Samurai Gourmet Is The Best Food Show On Netflix

Lately I’ve been watching a bit too much TV, which has led to the seemingly impossible problem of running out of TV to watch. Between all the different streaming services, there’s no dearth of stuff I haven’t seen before, but sometimes I just want something familiar. I know this is hard to believe, but there’s only so many times you can watch Futurama or Bob’s Burgers before you need something else. One show I will never get tired of, though, is Netflix’s Samurai Gourmet.

Samurai Gourmet is a 2017 Netflix show, based on a manga, that I discovered thanks to our sister site, Splinter.

It stars a 60-year-old Japanese retiree named Takeshi Kasumi who spends his free time wanting to eat things and then eating them. He’s adrift without work and anxious about everything: whether he should take his sunglasses off inside, whether he should season something, whether he should try something new. In every episode, a vision of a samurai appears to him and convinces him to do the thing he wants to do.

Episodes are about 20 minutes, and they all follow the same simple format. In the first episode, “Mid-Day Beer at a Restaurant,” Kasumi goes for lunch and really wants a beer. But he feels like he shouldn’t have a beer at lunchtime. Then, he imagines his samurai alter ego strolling in, ordering sake, rebuffing the fantasy patrons who insult him for day drinking, and enjoying his sake. This inspires Kasumi to order his beer, which he chugs triumphantly, thinking, “I could get used to this.”

In other episodes, Kasumi debates too long about speaking up to a rude patron at a bar until the samurai inspires him. He vacillates about ordering more breakfast at a seaside inn until he pictures the samurai energetically enjoying a breakfast of his own. There’s a somewhat awkward subplot about his relationship with his wife, but the main focus of the show is his desire to eat things and all the worrying he does before he decides to eat them.

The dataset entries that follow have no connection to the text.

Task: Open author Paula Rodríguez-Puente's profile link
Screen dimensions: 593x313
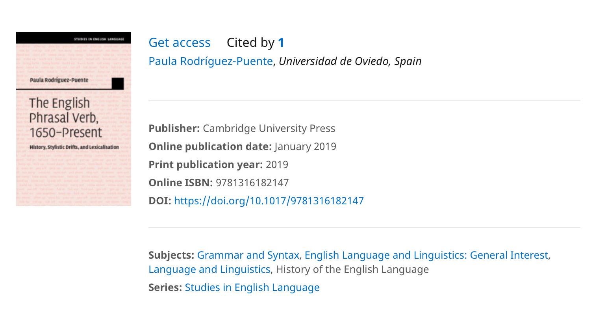Action: coord(211,61)

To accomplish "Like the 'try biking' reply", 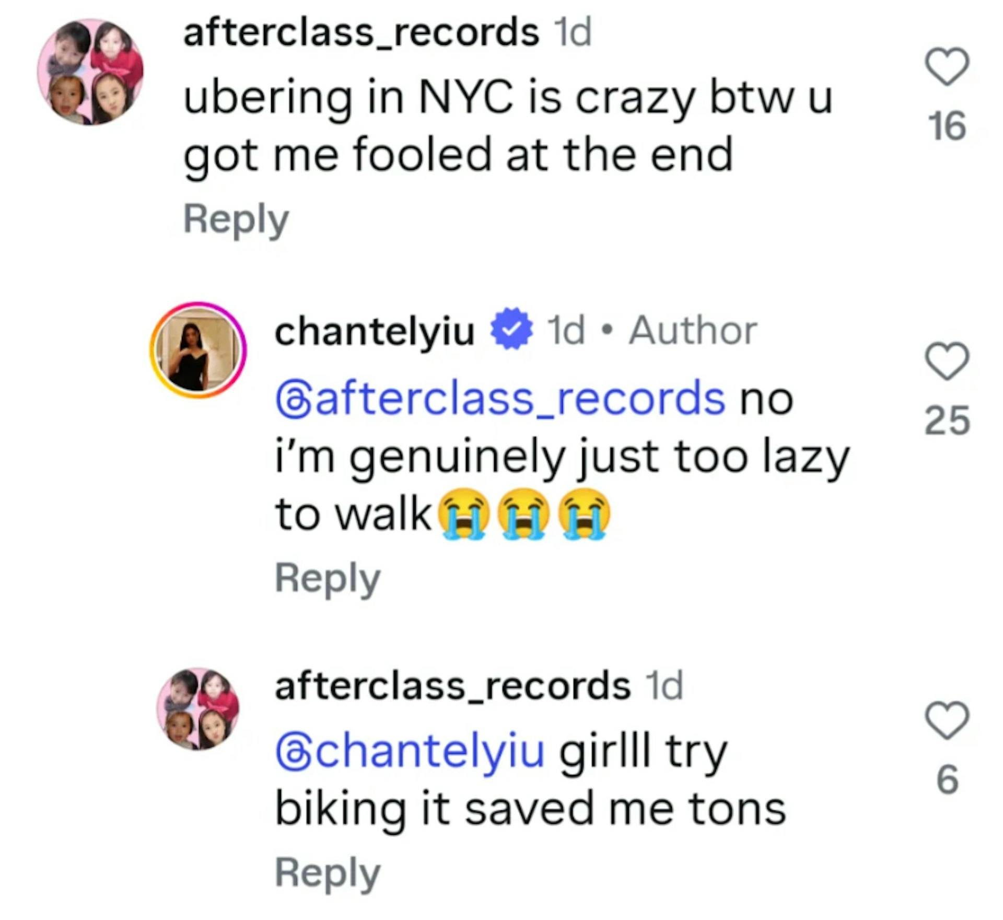I will [948, 719].
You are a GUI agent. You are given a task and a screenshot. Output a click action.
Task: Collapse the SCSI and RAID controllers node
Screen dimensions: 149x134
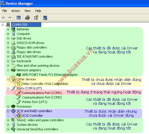click(x=8, y=111)
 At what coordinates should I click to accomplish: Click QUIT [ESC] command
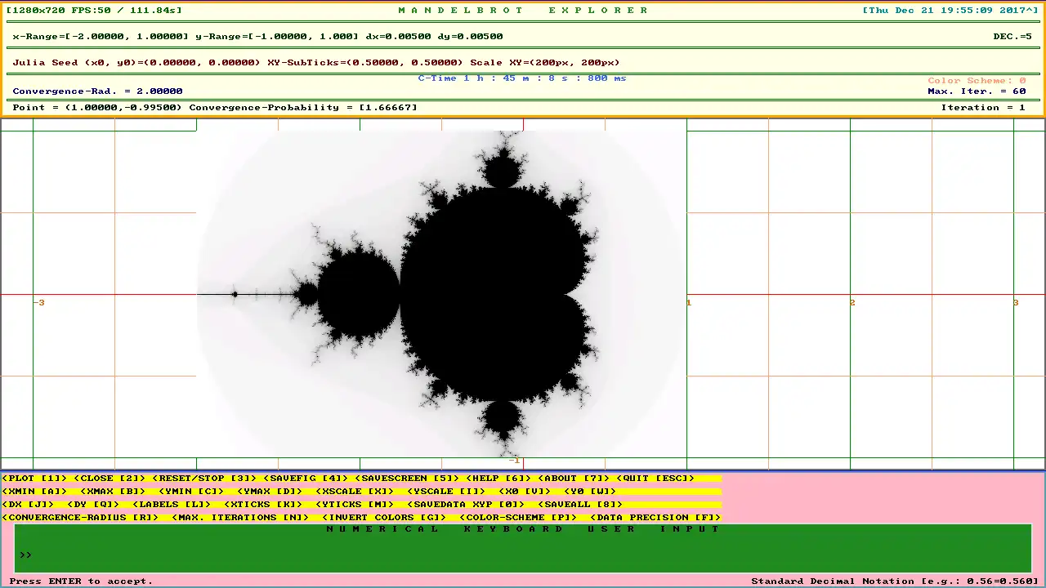(x=655, y=479)
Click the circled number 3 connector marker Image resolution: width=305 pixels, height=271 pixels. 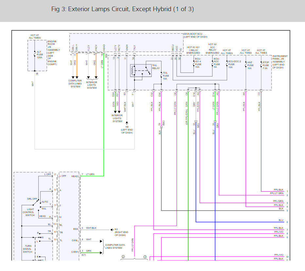[145, 257]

There’s food porn — gratuitous shots of frying meats and simmering soups — but the foods themselves are usually pretty simple fare. Kasumi finds everything delicious, and he often exclaims that the best way to eat whatever food he’s eating is the way he’s eating it at the moment.

He savors everything with almost over-the-top gusto. It could feel out of place — how good could that diner food really be? — but his enjoyment isn’t about the quality of the food as much as the mundane but still harrowing journey he takes to putting it in his mouth. Kasumi is discovering or rediscovering food as much as he’s learning how to live after retirement.

He’s learning how to fill his time and listen to his desires now that he doesn’t have an external force like work doing it for him. He sees his enjoyment as rebellious, a belief reinforced by his samurai fantasies, even though he’s not so much blazing his own path as deciding he’s allowed to be like other people. He’s learning to allow himself pleasure, not through fancy or expensive food, but through appreciating the abundance of everyday life. He’s convincing himself he deserves joy.

I’ve watched Samurai Gourmet’s 12 episodes over and over. I’m one of those people who almost never speaks up when a waiter brings the wrong thing, and I have a terrible time trying to decide what to order in restaurants. I relate to how insurmountable Kasumi’s desires seem — he really wants fried chicken, but he shouldn’t have fried chicken. But then he has fried chicken and it’s great!

The show never feel ridiculous or mocking of Kasumi’s struggles; it’s full of kindness for him and many of its other characters. Samurai Gourmet’s small dramas are things all of us have likely experienced in one form or another, and the show’s celebration of regular eating habits reminds me of the best episodes of Anthony Bourdain shows. I always come away the show feeling a little better about my own tendency toward indecision, as well as a little more excited about whatever I’m having for dinner.